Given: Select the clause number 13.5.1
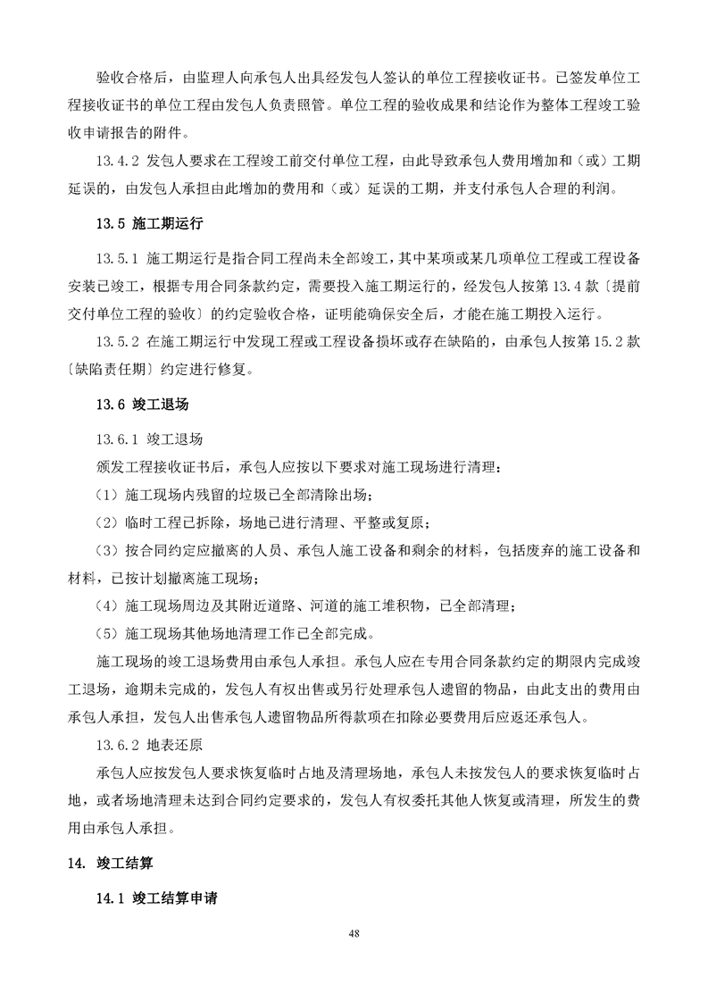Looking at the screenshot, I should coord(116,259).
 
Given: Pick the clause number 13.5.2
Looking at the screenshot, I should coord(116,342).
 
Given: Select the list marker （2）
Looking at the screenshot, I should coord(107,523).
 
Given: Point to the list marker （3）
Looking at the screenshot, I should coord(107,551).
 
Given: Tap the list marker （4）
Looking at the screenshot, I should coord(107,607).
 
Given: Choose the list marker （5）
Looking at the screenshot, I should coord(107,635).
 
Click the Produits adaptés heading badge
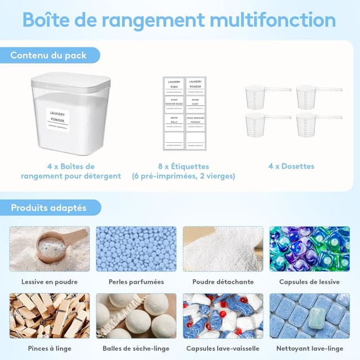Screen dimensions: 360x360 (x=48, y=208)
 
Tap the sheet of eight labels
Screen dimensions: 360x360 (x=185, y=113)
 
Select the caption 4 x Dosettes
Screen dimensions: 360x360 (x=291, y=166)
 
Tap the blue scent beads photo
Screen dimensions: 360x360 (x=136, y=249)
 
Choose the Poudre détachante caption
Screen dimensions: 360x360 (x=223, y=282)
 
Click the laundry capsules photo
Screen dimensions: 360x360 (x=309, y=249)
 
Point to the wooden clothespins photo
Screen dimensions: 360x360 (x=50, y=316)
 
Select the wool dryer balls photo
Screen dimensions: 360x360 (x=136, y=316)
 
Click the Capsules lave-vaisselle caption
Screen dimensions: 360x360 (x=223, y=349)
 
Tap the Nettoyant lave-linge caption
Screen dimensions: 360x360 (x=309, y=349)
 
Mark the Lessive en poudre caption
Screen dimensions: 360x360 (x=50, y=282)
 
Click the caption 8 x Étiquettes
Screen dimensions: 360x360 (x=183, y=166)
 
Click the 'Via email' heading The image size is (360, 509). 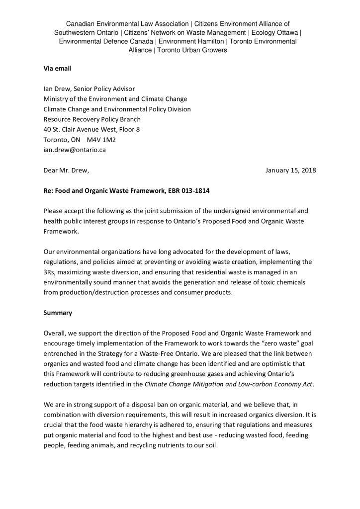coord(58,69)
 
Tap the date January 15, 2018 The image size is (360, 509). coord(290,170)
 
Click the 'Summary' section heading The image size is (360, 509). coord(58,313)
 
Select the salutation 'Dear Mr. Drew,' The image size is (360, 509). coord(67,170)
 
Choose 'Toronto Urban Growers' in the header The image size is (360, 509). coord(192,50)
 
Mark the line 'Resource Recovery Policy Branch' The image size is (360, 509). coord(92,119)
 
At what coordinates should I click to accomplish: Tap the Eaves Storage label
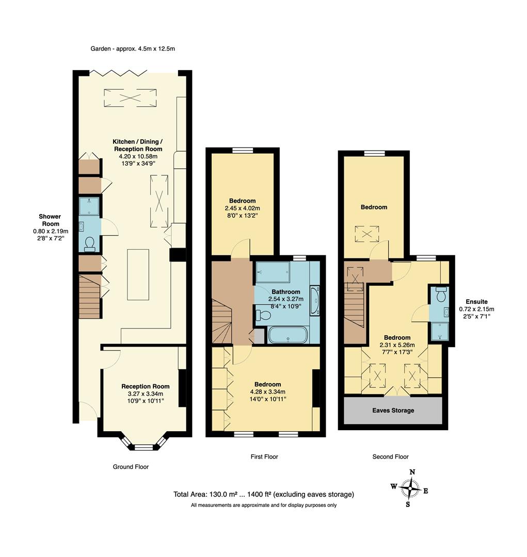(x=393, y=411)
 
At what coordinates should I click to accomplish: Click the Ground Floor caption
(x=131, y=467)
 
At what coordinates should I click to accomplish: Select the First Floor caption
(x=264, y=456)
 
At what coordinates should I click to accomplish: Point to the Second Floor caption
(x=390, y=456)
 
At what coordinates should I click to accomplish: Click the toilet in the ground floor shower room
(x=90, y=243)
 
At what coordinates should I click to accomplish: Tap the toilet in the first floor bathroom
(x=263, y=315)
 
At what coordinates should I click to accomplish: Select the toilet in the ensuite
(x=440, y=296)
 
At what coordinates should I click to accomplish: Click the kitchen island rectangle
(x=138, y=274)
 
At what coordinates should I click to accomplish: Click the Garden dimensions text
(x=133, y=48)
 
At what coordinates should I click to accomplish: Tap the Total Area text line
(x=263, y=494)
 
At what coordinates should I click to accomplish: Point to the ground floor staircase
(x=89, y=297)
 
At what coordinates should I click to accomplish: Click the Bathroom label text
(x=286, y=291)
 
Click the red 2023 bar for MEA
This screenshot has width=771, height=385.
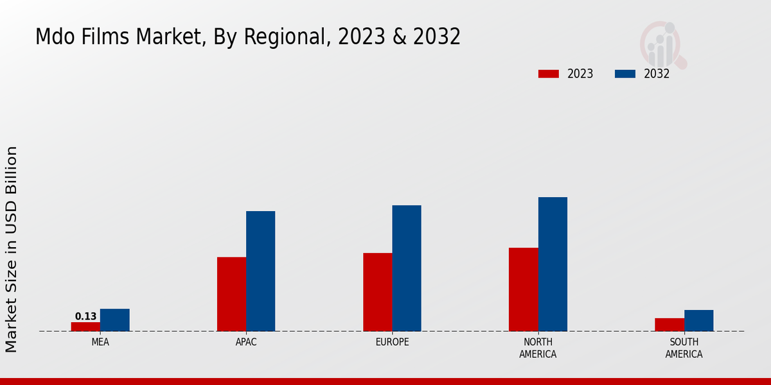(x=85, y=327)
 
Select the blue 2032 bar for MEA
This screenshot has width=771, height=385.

------------------------------

- WHAT TO PRODUCE -
Reproduce the items from the line containing "Select the salutation" through the line containing "(x=263, y=494)", both lines included, with the requests unchanged. Scale every answer coordinate by 1.7, round to whole numbers with halves rounded up, and leave out the pictures.

- RESPONSE FOR THIS EXERCISE -
Select the salutation 'Dear Mr. Drew,' The image size is (360, 509). coord(114,289)
 
Choose 'Toronto Urban Growers' in the header The image size is (360, 509). coord(326,85)
 
Mark the line 'Resource Recovery Policy Branch' The image size is (360, 509). coord(156,202)
 
At what coordinates should I click to accomplish: Tap the Eaves Storage label
(x=668, y=699)
 
At what coordinates should I click to accomplish: Click the Ground Floor caption
(x=223, y=794)
 
At what coordinates should I click to accomplish: Select the First Floor caption
(x=449, y=775)
 
At what coordinates should I click to accomplish: Point to the Second Floor caption
(x=663, y=775)
 
At what coordinates should I click to accomplish: Click the toilet in the ground floor shower room
(x=153, y=413)
 
At what coordinates should I click to accomplish: Tap the toilet in the first floor bathroom
(x=447, y=536)
 
At what coordinates should I click to accomplish: Select the toilet in the ensuite
(x=748, y=503)
 
At what coordinates should I click to accomplish: Click the kitchen island rectangle
(x=235, y=466)
 
At what coordinates should I click to accomplish: Click the Garden dimensions text
(x=226, y=82)
 
At what coordinates should I click to accomplish: Tap the Total Area text line
(x=447, y=840)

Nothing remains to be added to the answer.